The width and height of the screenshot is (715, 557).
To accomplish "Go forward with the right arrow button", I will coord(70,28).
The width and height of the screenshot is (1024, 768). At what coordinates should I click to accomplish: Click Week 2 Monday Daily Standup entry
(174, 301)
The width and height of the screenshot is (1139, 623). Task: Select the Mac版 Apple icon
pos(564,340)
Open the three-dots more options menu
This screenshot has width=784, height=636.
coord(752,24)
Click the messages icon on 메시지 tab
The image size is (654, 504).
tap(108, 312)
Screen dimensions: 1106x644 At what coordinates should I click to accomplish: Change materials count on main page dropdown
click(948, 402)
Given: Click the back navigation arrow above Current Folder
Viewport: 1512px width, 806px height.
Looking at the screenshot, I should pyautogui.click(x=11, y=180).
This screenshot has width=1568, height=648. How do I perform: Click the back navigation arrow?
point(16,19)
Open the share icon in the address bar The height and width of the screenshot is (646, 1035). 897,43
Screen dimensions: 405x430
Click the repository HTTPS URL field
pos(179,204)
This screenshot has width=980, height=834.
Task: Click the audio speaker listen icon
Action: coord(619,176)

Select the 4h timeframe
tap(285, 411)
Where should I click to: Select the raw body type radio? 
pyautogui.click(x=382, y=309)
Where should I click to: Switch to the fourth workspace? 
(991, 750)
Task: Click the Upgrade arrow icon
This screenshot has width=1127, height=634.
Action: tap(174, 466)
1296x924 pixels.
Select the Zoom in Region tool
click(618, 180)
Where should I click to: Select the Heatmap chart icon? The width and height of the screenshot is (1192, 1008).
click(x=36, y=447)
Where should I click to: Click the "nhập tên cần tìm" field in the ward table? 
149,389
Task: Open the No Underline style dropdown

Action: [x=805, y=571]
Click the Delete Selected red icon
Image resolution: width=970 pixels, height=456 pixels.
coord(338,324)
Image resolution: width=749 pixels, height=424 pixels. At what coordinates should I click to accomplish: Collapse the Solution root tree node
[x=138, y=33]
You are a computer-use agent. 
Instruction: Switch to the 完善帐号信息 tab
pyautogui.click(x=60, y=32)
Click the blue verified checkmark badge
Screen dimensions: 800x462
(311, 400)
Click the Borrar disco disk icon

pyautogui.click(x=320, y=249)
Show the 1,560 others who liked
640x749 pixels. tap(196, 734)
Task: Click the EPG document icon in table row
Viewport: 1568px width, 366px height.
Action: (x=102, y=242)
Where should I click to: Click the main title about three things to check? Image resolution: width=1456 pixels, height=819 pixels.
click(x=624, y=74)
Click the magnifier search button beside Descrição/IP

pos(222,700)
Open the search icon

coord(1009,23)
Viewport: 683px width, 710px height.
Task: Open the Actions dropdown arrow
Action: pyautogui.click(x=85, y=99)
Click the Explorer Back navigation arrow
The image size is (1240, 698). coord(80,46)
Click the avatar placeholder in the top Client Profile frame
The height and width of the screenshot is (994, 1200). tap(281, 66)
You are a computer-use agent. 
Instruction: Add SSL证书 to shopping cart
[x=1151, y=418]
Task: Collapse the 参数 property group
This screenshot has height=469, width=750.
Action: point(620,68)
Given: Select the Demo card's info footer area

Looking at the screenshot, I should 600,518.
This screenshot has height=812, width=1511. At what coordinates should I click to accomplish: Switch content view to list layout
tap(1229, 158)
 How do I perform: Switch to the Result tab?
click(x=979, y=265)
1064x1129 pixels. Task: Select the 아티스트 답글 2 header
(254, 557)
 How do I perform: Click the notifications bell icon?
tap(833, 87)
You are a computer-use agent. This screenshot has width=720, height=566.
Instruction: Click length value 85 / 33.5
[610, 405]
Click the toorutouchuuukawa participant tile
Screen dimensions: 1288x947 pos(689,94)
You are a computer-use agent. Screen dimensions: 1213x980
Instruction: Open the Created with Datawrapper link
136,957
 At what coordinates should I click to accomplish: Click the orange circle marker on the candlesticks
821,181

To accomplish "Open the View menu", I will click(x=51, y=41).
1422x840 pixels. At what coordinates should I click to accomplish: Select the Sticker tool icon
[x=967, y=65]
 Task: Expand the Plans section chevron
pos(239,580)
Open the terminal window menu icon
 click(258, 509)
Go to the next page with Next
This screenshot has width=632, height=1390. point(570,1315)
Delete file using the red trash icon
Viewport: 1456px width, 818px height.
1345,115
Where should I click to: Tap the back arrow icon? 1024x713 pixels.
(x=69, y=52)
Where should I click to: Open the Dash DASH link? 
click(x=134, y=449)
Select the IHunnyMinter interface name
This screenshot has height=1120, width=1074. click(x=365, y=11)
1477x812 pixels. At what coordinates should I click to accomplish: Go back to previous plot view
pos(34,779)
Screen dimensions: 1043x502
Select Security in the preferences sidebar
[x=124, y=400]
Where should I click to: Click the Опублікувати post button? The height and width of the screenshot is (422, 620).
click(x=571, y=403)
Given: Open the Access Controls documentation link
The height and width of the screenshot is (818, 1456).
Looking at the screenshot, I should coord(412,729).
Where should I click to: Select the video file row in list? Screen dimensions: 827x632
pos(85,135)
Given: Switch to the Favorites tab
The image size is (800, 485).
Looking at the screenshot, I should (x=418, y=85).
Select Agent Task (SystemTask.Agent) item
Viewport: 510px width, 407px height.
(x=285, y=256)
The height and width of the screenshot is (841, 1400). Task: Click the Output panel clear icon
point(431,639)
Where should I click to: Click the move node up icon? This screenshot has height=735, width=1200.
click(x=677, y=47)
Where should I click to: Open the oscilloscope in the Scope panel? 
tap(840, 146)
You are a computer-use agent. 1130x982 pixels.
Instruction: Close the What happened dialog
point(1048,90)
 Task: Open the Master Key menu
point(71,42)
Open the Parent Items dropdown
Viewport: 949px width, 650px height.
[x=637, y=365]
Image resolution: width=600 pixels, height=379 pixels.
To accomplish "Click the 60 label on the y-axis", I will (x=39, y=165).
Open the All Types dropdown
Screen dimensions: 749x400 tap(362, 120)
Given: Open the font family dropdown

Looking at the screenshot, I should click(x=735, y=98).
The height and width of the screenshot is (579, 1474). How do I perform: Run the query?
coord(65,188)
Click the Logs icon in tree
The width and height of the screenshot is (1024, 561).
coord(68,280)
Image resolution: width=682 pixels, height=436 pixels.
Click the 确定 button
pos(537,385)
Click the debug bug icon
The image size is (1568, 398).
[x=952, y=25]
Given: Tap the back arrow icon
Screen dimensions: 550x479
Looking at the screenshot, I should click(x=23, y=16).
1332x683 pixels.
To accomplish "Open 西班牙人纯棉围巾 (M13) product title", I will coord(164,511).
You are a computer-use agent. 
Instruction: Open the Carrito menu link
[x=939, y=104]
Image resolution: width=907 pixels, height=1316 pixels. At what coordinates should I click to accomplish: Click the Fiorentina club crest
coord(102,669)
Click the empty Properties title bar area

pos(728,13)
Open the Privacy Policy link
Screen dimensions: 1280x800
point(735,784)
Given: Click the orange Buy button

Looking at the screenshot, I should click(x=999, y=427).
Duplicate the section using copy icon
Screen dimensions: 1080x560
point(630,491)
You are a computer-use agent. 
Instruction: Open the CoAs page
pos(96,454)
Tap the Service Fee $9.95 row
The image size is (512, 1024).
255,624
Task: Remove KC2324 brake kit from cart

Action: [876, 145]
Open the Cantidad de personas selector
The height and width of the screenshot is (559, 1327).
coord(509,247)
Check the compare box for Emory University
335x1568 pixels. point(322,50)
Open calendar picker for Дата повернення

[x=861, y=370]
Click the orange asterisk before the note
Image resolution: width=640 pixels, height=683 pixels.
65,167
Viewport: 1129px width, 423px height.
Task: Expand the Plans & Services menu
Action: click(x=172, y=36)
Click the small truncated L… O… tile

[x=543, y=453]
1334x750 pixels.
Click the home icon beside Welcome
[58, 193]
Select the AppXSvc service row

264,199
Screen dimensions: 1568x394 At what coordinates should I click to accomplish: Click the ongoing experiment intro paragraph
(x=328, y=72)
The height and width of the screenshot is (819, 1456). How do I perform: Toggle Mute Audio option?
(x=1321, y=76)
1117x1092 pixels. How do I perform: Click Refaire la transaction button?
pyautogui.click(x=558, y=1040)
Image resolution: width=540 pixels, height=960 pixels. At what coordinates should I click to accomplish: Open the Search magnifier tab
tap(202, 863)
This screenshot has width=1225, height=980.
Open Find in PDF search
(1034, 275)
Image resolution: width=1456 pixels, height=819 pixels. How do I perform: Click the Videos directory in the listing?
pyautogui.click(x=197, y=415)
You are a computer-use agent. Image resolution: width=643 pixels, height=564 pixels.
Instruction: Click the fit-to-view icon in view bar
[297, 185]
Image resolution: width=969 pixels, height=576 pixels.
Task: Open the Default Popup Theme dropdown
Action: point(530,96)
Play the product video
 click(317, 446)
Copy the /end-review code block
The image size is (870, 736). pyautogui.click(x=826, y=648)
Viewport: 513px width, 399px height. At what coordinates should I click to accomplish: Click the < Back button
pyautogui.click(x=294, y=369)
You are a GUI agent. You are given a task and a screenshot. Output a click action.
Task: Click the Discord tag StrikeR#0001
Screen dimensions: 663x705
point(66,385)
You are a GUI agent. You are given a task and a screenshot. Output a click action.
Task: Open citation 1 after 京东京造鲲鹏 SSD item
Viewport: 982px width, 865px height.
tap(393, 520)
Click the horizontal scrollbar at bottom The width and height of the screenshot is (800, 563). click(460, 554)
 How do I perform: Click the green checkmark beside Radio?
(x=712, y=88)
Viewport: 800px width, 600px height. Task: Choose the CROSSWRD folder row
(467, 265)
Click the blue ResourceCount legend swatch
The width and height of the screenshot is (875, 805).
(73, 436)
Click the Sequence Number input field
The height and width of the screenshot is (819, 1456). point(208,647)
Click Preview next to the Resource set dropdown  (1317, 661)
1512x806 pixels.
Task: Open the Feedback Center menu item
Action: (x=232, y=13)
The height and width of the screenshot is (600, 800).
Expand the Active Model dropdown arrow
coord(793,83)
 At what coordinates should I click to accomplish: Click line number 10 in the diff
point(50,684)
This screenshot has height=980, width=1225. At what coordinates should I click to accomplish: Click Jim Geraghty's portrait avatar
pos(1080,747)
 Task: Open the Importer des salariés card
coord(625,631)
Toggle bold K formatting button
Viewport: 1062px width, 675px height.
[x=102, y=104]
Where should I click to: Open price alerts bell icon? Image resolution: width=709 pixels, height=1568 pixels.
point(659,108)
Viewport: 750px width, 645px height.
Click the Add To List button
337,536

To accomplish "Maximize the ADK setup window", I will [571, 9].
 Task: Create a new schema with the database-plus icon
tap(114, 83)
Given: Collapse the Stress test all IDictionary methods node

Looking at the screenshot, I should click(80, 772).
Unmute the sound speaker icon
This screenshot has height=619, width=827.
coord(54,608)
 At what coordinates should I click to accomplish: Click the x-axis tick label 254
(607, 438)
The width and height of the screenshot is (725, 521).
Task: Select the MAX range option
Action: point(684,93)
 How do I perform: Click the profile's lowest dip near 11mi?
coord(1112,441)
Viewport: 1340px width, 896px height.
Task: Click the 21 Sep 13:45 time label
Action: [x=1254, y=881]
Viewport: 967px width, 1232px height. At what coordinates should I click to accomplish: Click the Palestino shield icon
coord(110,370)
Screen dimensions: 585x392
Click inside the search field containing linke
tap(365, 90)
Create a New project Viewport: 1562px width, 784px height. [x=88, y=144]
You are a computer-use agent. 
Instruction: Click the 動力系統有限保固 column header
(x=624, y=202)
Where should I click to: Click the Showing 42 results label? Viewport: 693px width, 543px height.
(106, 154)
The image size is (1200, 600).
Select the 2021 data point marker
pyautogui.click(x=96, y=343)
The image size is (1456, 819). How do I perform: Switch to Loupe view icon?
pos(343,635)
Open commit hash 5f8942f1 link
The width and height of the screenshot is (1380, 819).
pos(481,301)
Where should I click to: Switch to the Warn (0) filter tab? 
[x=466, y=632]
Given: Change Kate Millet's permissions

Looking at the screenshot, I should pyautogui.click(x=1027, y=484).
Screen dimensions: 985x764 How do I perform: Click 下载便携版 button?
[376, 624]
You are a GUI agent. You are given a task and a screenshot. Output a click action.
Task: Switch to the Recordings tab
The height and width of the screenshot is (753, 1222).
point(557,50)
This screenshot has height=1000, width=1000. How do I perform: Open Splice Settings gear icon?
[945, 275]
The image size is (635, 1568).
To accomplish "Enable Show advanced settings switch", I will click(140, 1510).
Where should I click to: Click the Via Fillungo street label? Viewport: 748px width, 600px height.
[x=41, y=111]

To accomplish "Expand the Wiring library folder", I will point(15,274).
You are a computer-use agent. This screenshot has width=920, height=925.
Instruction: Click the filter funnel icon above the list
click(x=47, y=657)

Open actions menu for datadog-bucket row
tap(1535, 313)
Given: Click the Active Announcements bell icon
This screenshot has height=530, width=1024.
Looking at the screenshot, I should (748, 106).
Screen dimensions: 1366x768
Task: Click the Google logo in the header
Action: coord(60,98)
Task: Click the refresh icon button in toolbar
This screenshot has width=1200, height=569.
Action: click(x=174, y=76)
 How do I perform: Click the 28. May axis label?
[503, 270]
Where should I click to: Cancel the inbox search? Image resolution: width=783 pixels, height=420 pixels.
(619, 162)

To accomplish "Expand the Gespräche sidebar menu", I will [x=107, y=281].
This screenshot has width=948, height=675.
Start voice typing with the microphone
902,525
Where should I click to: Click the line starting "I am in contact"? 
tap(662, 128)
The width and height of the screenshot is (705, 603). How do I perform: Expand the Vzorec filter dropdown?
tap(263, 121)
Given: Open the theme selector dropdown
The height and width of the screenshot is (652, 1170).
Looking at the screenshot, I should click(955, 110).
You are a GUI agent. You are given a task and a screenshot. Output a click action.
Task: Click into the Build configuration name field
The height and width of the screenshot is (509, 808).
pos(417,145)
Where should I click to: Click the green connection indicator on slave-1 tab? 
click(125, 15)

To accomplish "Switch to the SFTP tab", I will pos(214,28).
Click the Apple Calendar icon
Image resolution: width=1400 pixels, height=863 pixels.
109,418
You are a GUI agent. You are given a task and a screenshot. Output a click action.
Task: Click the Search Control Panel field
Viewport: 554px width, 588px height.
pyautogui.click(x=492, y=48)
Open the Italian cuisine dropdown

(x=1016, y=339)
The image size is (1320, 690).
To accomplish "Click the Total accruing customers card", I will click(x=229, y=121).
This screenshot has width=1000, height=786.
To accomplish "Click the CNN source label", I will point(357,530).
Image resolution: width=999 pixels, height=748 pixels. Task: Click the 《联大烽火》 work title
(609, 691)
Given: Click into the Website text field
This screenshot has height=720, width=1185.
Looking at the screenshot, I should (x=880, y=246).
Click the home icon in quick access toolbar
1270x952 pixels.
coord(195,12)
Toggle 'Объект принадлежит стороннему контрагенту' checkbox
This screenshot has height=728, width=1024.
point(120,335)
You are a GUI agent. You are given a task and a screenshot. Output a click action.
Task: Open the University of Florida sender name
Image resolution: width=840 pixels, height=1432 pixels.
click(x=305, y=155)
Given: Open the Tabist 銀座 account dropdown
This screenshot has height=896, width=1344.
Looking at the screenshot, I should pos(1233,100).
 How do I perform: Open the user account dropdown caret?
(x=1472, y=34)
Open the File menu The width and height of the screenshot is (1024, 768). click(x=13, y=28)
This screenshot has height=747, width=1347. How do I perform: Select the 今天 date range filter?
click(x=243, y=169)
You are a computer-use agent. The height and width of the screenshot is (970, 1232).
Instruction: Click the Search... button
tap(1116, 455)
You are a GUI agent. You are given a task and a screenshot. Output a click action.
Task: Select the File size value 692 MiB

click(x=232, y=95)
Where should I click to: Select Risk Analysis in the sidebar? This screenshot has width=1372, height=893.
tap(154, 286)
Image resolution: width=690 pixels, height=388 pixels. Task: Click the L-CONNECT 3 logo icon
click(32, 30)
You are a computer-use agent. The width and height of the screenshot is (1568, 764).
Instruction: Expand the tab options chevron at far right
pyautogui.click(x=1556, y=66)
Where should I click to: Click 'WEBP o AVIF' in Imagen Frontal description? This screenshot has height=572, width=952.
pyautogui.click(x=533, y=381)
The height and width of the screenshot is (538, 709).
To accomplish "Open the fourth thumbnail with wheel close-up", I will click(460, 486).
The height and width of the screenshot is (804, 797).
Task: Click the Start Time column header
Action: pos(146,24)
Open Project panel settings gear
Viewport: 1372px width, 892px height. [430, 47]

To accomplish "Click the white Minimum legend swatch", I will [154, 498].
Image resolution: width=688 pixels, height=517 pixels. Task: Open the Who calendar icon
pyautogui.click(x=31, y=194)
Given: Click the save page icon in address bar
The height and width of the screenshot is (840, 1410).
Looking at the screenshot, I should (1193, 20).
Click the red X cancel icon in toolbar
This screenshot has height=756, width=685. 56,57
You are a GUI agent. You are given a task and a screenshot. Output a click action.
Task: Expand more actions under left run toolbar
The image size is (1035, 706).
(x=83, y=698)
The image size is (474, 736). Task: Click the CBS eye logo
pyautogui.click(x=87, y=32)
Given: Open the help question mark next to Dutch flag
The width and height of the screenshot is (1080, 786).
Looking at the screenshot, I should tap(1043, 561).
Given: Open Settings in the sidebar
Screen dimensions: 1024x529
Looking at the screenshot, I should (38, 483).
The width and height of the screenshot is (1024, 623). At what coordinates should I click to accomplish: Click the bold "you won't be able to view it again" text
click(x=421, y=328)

● ● ●

What you need to do: Retype everything in the listing from the start down to the line containing "should pyautogui.click(x=11, y=180).", keeping both ends.

Output for this task:
The width and height of the screenshot is (715, 557).
To accomplish "Go forward with the right arrow button", I will coord(70,28).
The width and height of the screenshot is (1024, 768). At what coordinates should I click to accomplish: Click Week 2 Monday Daily Standup entry
(174, 301)
The width and height of the screenshot is (1139, 623). Task: Select the Mac版 Apple icon
pos(564,340)
Open the three-dots more options menu
This screenshot has width=784, height=636.
coord(752,24)
Click the messages icon on 메시지 tab
The image size is (654, 504).
tap(108, 312)
Screen dimensions: 1106x644 At what coordinates should I click to accomplish: Change materials count on main page dropdown
click(948, 402)
Given: Click the back navigation arrow above Current Folder
Viewport: 1512px width, 806px height.
Looking at the screenshot, I should pyautogui.click(x=11, y=180).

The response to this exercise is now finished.